Krishnaram Kenthapadi
Associate Research Fellow
Dr. Krishnaram Kenthapadi has over a 20-year record of advancing new research areas, identifying early trends in AI/ML & influencing thought leadership in industry, shaping the technical vision, development & launch of new AI products, and steering company-wide initiatives in new domains. As the Chief Scientist, Clinical AI at Oracle Health, he leads the AI initiatives for Clinical Digital Assistant & other Oracle Health products. Previously, as the Chief AI Officer & Chief Scientist of Fiddler AI, he led initiatives on generative AI, AI safety, observability & trustworthiness. Previously, he led the responsible AI initiatives in Amazon AWS AI platform, and shaped new initiatives such as Amazon SageMaker Clarify from inception to launch. Before that, he was part of the LinkedIn AI team, where he led a large-scale responsible AI deployment in industry (fairness-aware LinkedIn Talent Search), incubated responsible AI initiatives, and shaped the scientific roadmap for new products such as LinkedIn Salary, and prior to that, he was a researcher at Microsoft Research Silicon Valley Lab.

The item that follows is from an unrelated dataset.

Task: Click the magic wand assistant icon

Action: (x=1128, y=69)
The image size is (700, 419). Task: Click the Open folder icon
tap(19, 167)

Krishnaram has advanced the state-of-the-art in areas such as fairness, explainability, privacy, and robustness in ML, and helped start new research areas (e.g., co-authoring the second paper on Differential Privacy). Leveraging his expertise in research and industry, he has steered company-wide initiatives on responsible AI and AI observability, led the technical roadmap/design/launch of new AI products, and improved existing products via technology transfers. His work has been recognized through awards at NAACL, WWW, SODA, CIKM, ICML AutoML workshop, and Microsoft’s AI/ML conference (MLADS). He has published 60+ papers, with 7500+ citations and filed 150+ patents (71 granted). He has given several invited industry talks, presented tutorials on privacy, fairness, explainable AI, model monitoring, responsible AI, and generative AI at forums such as ICML, KDD, WSDM, WWW, FAccT, and AAAI, and instructed a course on responsible AI at Stanford, thereby influencing industry thinking, thought leadership, and practice in his areas of work.
Areas: Health AI, Trustworthy Generative AI, AI Observability, AI Safety, Fairness/Transparency/Explainability/Privacy in AI/ML systems, Algorithms for Large Datasets and Graphs, Data Mining, Web Search, Information Retrieval, Search and Recommendation Systems, Social Network Analysis, Computational Education.